Task brief:
Copy out exactly the lines from the one containing "Click the user avatar icon" to the last line of the records below, both included, and leave out any pictures.

Supplied information:
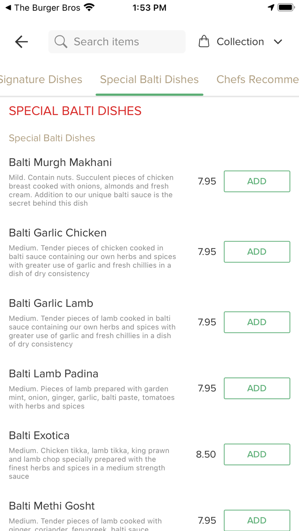Switch to Signature Dishes tab
Image resolution: width=299 pixels, height=531 pixels.
41,79
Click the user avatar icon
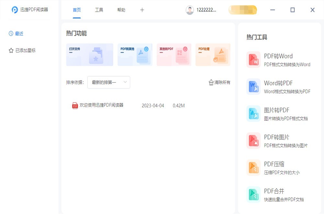This screenshot has width=324, height=214. (190, 10)
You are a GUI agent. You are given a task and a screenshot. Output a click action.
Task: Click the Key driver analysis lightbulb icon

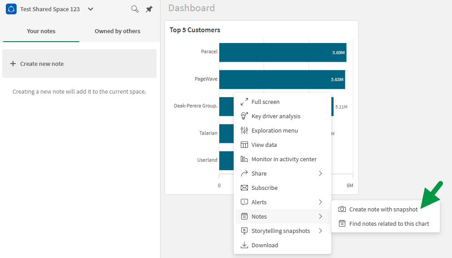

Answer box:
Click the user avatar icon
This screenshot has width=324, height=214. (190, 10)
You are a GUI agent. You are given a task and a screenshot. Output a click action.
Task: Click the Key driver analysis lightbulb icon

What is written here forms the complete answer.